> [Work to be completed] Quote the lines from the start of the records through the line containing "click(x=251, y=29)", with both ends included, and omit the images from your answer.

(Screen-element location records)
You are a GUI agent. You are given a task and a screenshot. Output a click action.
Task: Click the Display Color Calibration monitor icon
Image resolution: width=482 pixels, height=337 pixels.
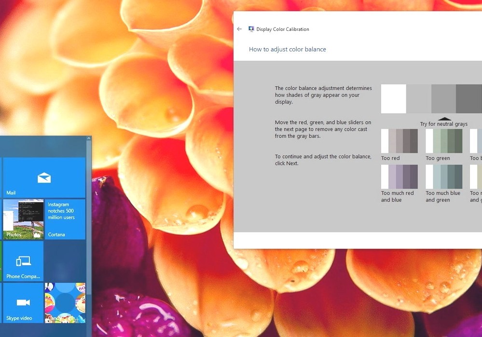click(x=251, y=29)
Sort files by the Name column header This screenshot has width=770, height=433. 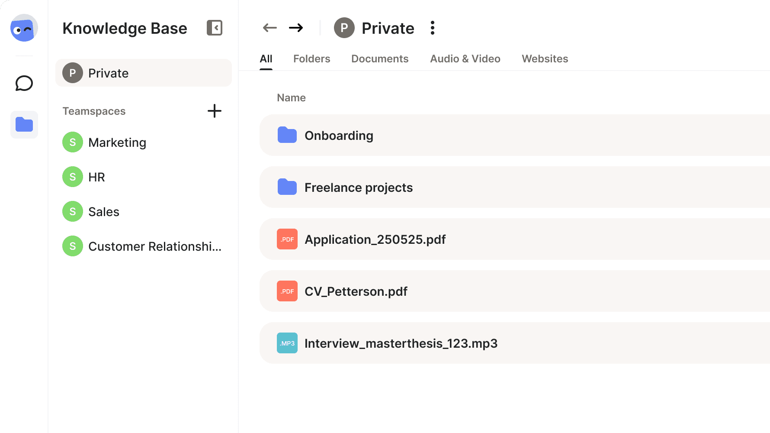[x=291, y=97]
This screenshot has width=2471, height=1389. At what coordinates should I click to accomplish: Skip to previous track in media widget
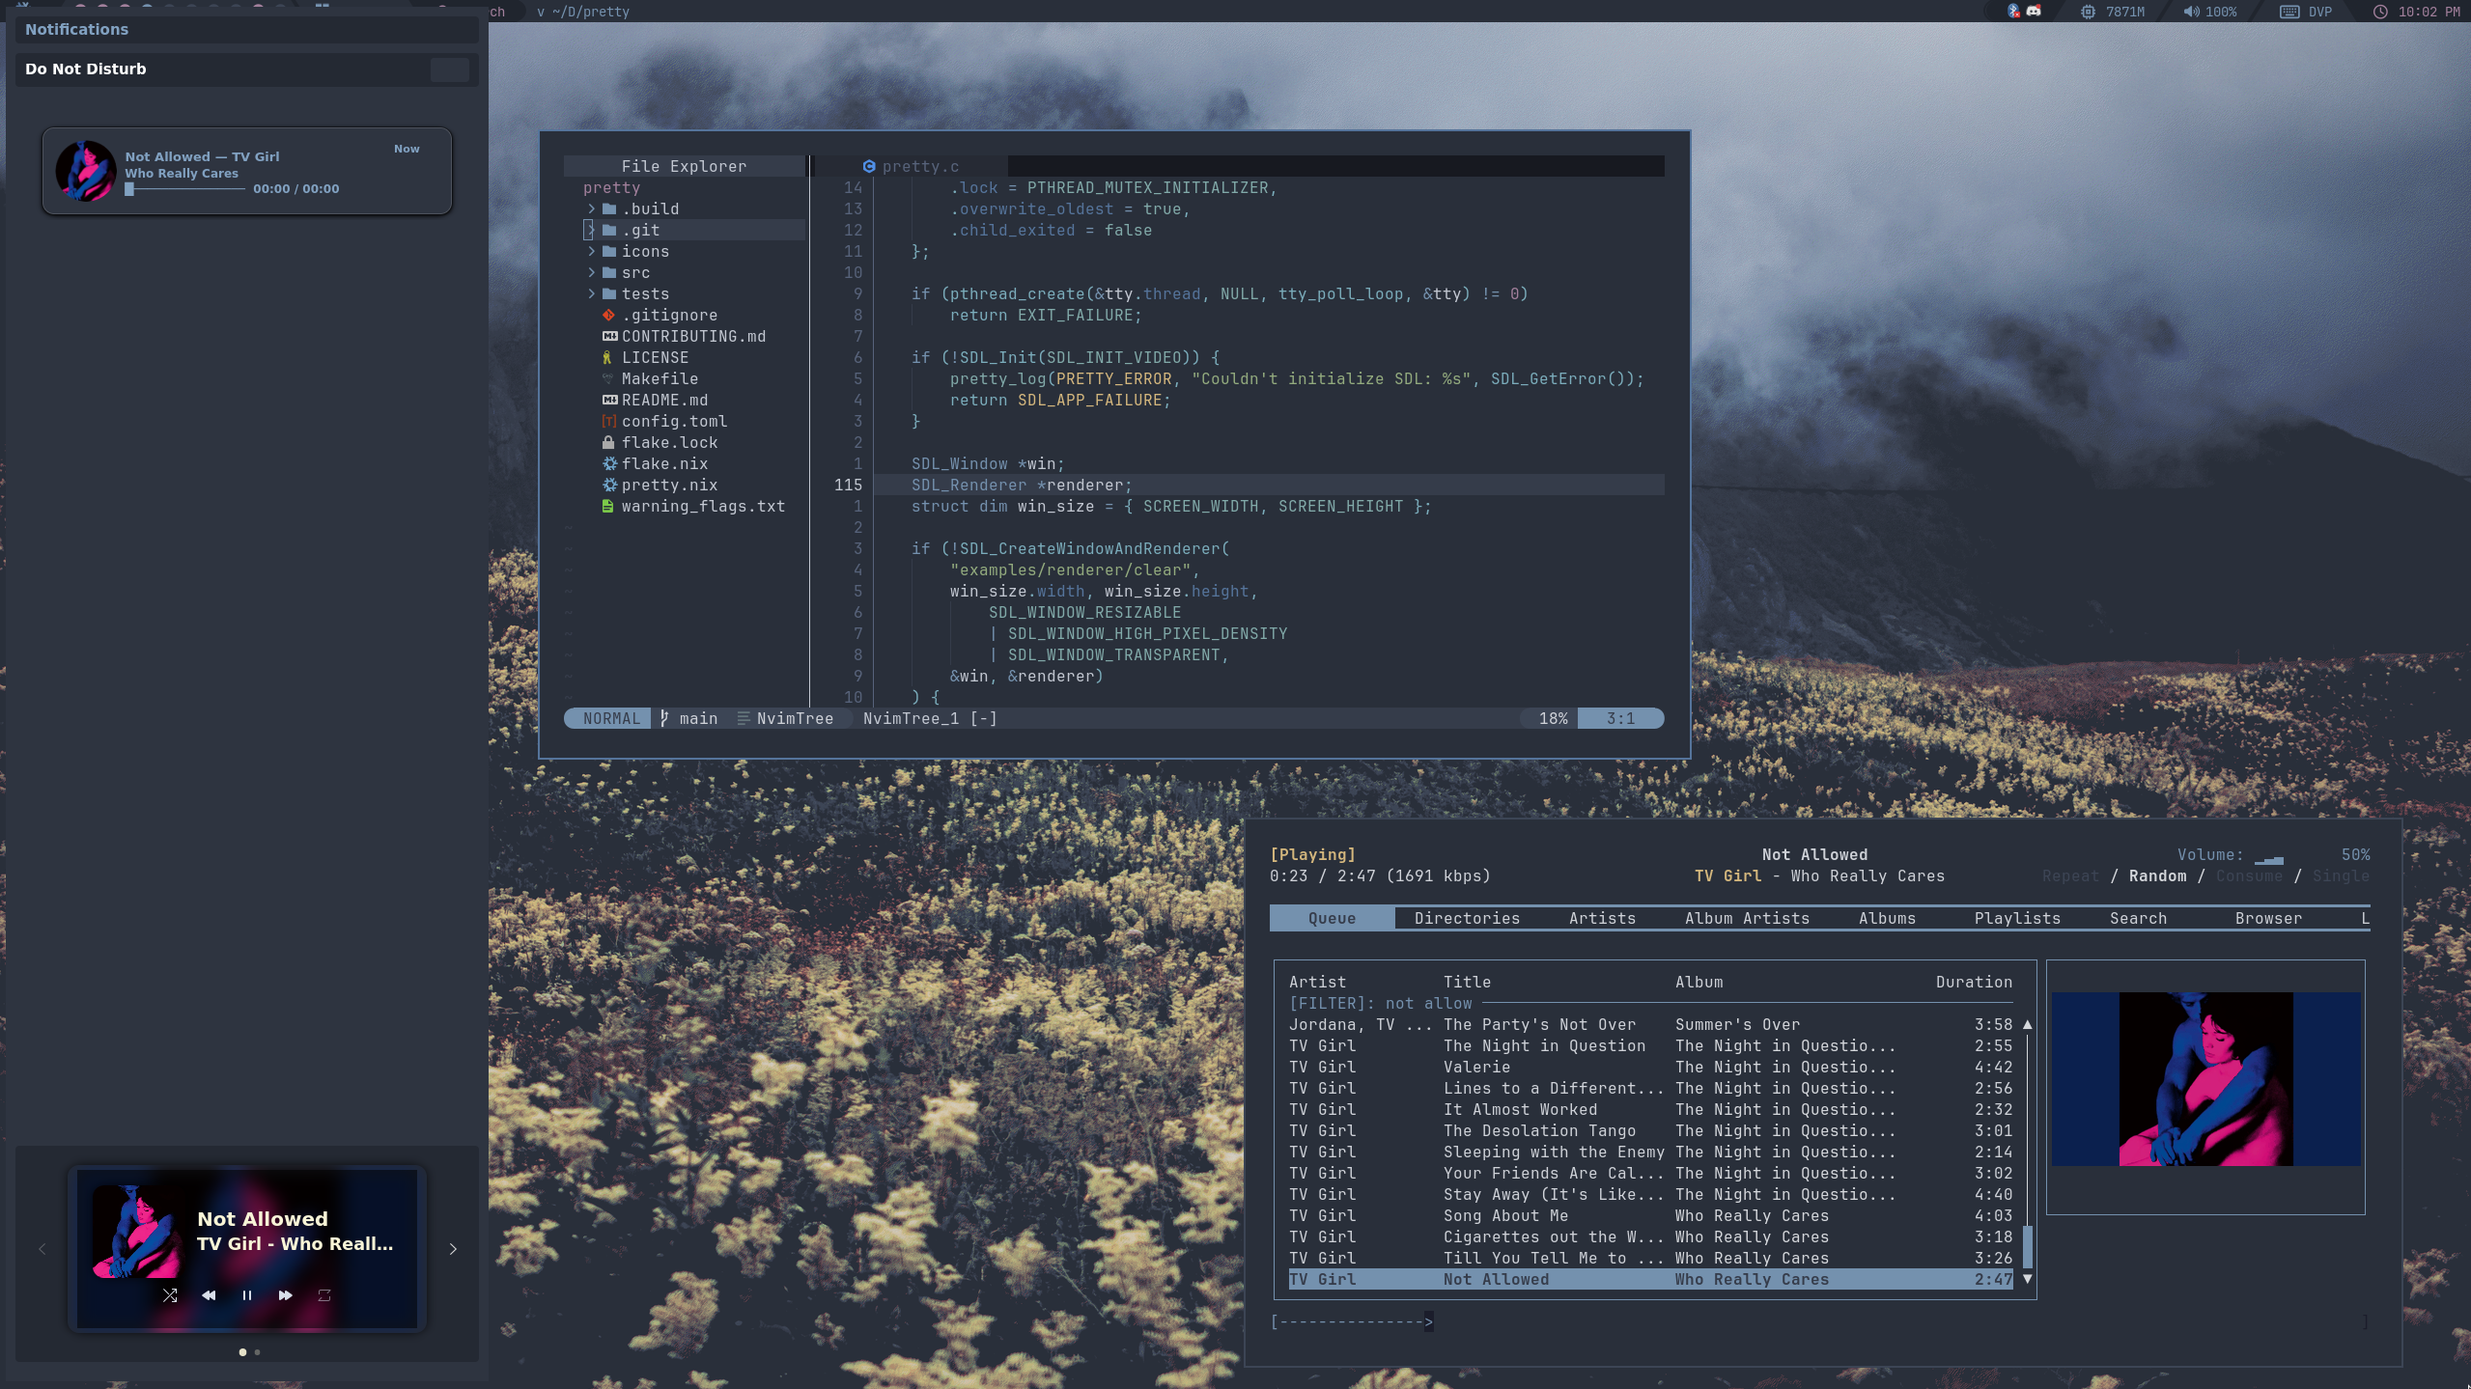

> [Result of this task]
You are a GUI agent. You are given a task and a screenshot. Output a click action.
Task: Click the Display Color Calibration monitor icon
Image resolution: width=482 pixels, height=337 pixels.
click(x=251, y=29)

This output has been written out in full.